Using oxygen-18 dating of layers in ice cores taken from ice sheets scientists have long been able to map the changes of glaciations for the past million years. The changes in these cycles from glaciations to interglaciations occur approximately on a 100 ky cycle. Huybers evaluated the combined affects of obliquity and precession to determine if they correlated with Milankovich maximums, the deglaciations. His first step was to estimate the time of the terminations (the maximums) using delta oxygen-18 records, as well as geomagnetic reversals. Second, Huybers defined insolation using a generic and broad formula that takes into account obliquity, precession, time, perihelion (point closest to the sun on earth’s orbit), and aphelion (point farthest from the sun on earth’s orbit). The equation allowed Huybers to model Milakovich’s hypothesis about warmer and longer Northern Hemisphere summer by setting certain parameters. Lastly, Huyber calculated a median value of the forcing maxima corresponding with termination points (Milakovich maximums). This method is key to Huybers work because it greatly detaches his results from timing errors. Median values are less sensitive to timing errors because only wrong forcing cycles could cause them and because median values’ outliers have little effect on the result.

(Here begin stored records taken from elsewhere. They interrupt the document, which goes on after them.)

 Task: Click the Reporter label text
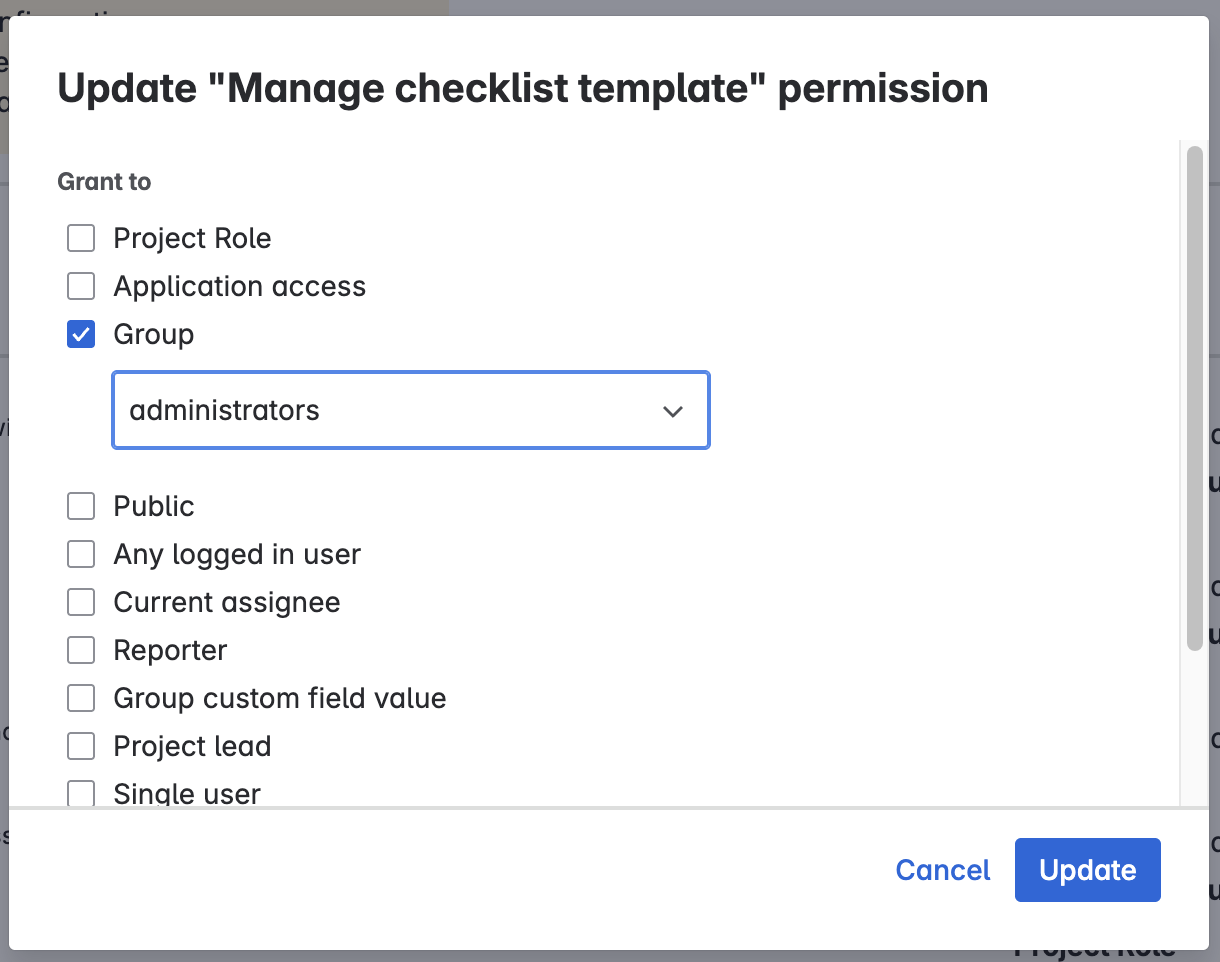coord(170,650)
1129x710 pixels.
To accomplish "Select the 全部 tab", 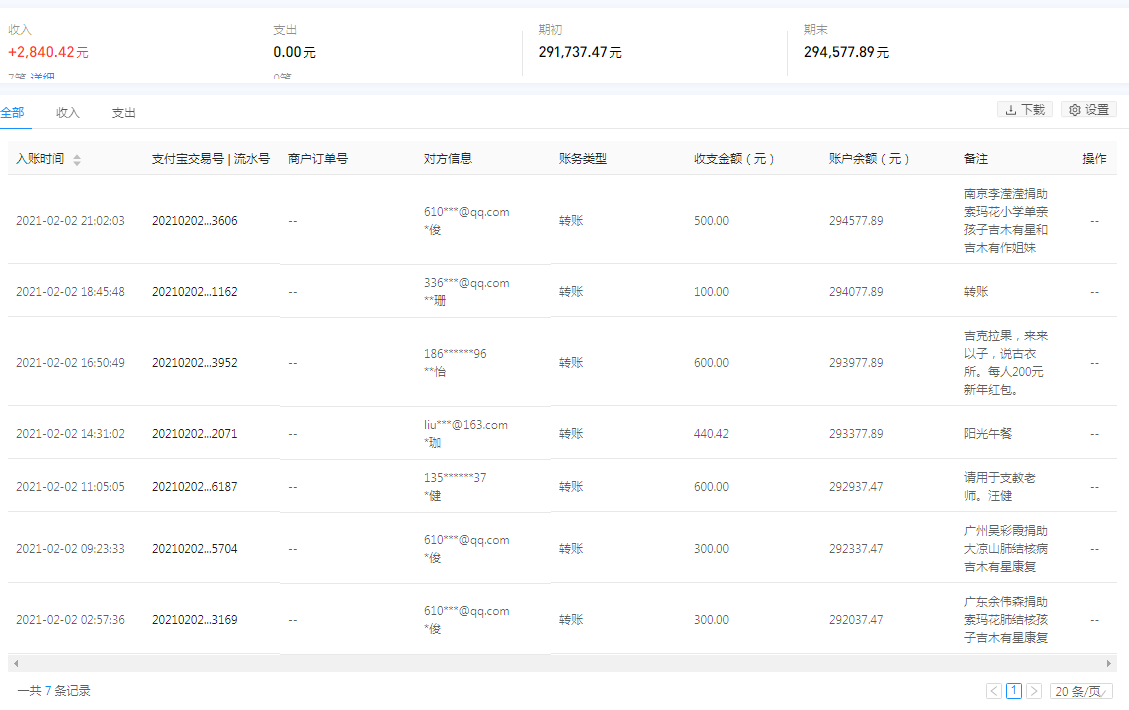I will coord(13,113).
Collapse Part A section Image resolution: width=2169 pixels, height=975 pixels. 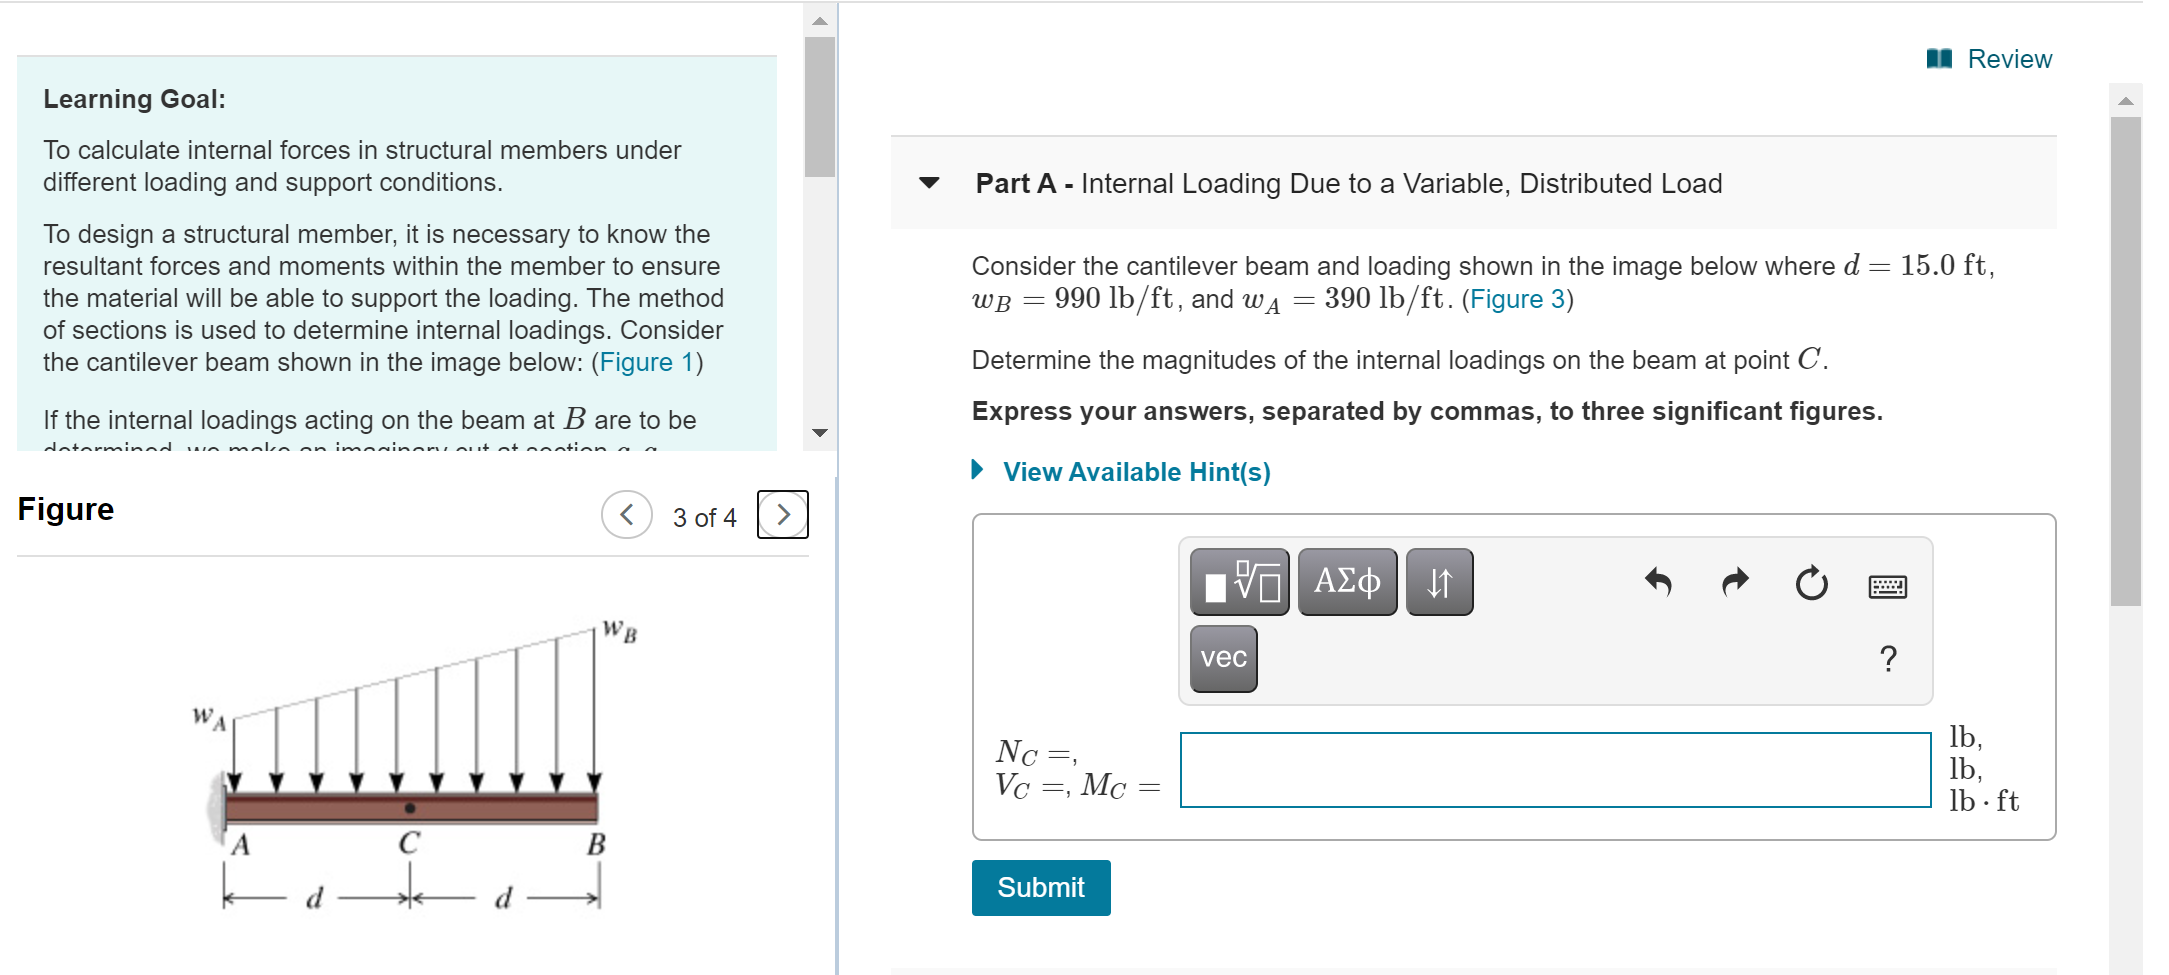tap(929, 183)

What Huybers found was that both precession and obliquity are important in determing the patterns of glacial terminations.

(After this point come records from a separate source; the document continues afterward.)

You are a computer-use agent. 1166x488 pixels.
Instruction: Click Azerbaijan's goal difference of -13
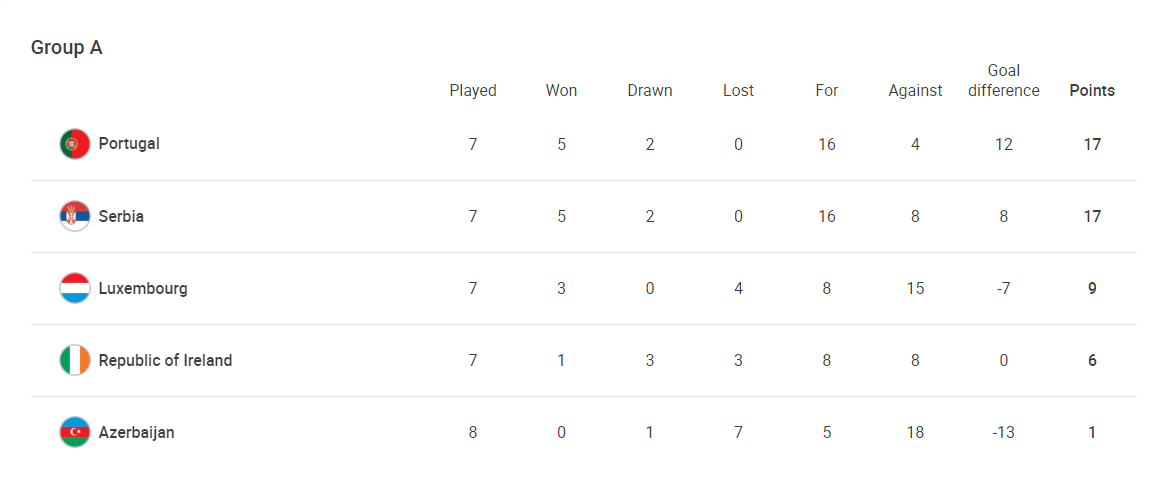click(x=1004, y=432)
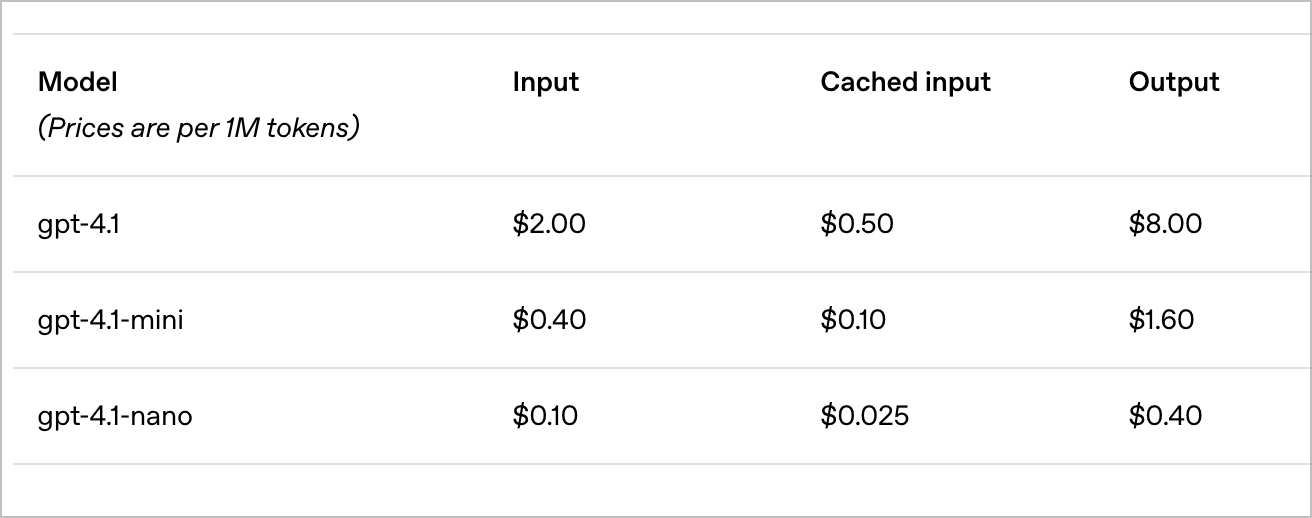The height and width of the screenshot is (518, 1312).
Task: Click the divider between gpt-4.1 and gpt-4.1-mini rows
Action: (656, 272)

Both obliquity and precession play important roles in affecting insolation during the periods of termination, and thus both affect the glaciation cycle. Also, the known cycle of obliquity and precession match up so that precession achieves a maximum during every above-average obliquity period. However, more research must be done to determine if precession affects the precise timing of terminations, especially during the early Pleistocene. Huybers also notes that when the summer solstice occurs near a perihelion for the northern hemisphere, the southern hemisphere also has longer summers at the aphelion, potentially releasing more CO2, and potentially aiding in the rate of deglaciation. This relationship highlights the complexity of the earth system, as well as the deep interconnectedness shared between the planet, the local forcings, and the sun.